Take the records below and copy them exactly.

-- PROVIDED INFORMATION follows --

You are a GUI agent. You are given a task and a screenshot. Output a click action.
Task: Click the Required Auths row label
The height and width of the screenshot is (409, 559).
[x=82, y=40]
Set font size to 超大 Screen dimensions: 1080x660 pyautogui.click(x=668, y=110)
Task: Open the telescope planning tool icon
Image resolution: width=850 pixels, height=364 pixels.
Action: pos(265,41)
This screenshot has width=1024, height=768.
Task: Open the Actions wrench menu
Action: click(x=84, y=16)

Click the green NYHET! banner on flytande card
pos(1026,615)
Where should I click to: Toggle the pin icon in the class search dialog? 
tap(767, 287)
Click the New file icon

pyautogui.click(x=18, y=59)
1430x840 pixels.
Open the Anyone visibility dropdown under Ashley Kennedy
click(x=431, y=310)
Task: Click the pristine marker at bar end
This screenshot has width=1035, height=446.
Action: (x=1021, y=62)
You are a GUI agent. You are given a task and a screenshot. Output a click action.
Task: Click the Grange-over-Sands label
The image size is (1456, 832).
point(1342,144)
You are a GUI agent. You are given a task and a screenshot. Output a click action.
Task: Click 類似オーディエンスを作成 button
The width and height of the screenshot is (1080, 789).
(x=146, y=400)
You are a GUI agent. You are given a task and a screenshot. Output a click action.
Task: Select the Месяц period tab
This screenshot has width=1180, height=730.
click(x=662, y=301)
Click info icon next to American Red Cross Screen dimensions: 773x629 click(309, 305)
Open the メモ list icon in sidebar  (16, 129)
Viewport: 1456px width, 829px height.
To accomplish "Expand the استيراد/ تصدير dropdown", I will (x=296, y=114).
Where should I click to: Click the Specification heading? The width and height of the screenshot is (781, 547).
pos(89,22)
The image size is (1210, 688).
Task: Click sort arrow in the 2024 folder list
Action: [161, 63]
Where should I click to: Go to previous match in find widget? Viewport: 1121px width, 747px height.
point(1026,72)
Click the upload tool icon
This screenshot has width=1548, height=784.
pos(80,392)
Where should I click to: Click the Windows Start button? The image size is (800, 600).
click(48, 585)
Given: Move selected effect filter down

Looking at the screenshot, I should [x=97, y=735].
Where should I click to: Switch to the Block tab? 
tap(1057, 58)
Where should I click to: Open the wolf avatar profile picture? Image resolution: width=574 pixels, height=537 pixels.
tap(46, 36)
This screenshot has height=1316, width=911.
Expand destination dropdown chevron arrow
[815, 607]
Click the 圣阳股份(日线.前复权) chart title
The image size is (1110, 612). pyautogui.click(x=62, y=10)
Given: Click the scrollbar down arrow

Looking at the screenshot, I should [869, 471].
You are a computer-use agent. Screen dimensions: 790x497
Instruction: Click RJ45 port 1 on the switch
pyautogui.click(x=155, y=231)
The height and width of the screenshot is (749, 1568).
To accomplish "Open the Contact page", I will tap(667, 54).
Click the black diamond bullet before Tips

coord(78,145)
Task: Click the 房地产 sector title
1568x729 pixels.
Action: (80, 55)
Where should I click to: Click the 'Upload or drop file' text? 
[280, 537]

-- PROVIDED INFORMATION concluded --

* [TASK OUTPUT]
You are a GUI agent. You are given a task and a screenshot. Output a click action.
Task: Click the Required Auths row label
The height and width of the screenshot is (409, 559).
[x=82, y=40]
Set font size to 超大 Screen dimensions: 1080x660 pyautogui.click(x=668, y=110)
Task: Open the telescope planning tool icon
Image resolution: width=850 pixels, height=364 pixels.
Action: pos(265,41)
This screenshot has width=1024, height=768.
Task: Open the Actions wrench menu
Action: click(x=84, y=16)

Click the green NYHET! banner on flytande card
pos(1026,615)
Where should I click to: Toggle the pin icon in the class search dialog? 
tap(767, 287)
Click the New file icon

pyautogui.click(x=18, y=59)
1430x840 pixels.
Open the Anyone visibility dropdown under Ashley Kennedy
click(x=431, y=310)
Task: Click the pristine marker at bar end
This screenshot has width=1035, height=446.
Action: (x=1021, y=62)
You are a GUI agent. You are given a task and a screenshot. Output a click action.
Task: Click the Grange-over-Sands label
The image size is (1456, 832).
point(1342,144)
You are a GUI agent. You are given a task and a screenshot. Output a click action.
Task: Click 類似オーディエンスを作成 button
The width and height of the screenshot is (1080, 789).
(x=146, y=400)
You are a GUI agent. You are given a task and a screenshot. Output a click action.
Task: Select the Месяц period tab
This screenshot has width=1180, height=730.
click(x=662, y=301)
Click info icon next to American Red Cross Screen dimensions: 773x629 click(309, 305)
Open the メモ list icon in sidebar  (16, 129)
Viewport: 1456px width, 829px height.
To accomplish "Expand the استيراد/ تصدير dropdown", I will (x=296, y=114).
Where should I click to: Click the Specification heading? The width and height of the screenshot is (781, 547).
pos(89,22)
The image size is (1210, 688).
Task: Click sort arrow in the 2024 folder list
Action: [161, 63]
Where should I click to: Go to previous match in find widget? Viewport: 1121px width, 747px height.
point(1026,72)
Click the upload tool icon
This screenshot has width=1548, height=784.
pos(80,392)
Where should I click to: Click the Windows Start button? The image size is (800, 600).
click(48, 585)
Given: Move selected effect filter down

Looking at the screenshot, I should [x=97, y=735].
Where should I click to: Switch to the Block tab? 
tap(1057, 58)
Where should I click to: Open the wolf avatar profile picture? Image resolution: width=574 pixels, height=537 pixels.
tap(46, 36)
This screenshot has height=1316, width=911.
Expand destination dropdown chevron arrow
[815, 607]
Click the 圣阳股份(日线.前复权) chart title
The image size is (1110, 612). pyautogui.click(x=62, y=10)
Given: Click the scrollbar down arrow

Looking at the screenshot, I should [869, 471].
You are a computer-use agent. Screen dimensions: 790x497
Instruction: Click RJ45 port 1 on the switch
pyautogui.click(x=155, y=231)
The height and width of the screenshot is (749, 1568).
To accomplish "Open the Contact page", I will tap(667, 54).
Click the black diamond bullet before Tips

coord(78,145)
Task: Click the 房地产 sector title
1568x729 pixels.
Action: (80, 55)
Where should I click to: Click the 'Upload or drop file' text? 
[280, 537]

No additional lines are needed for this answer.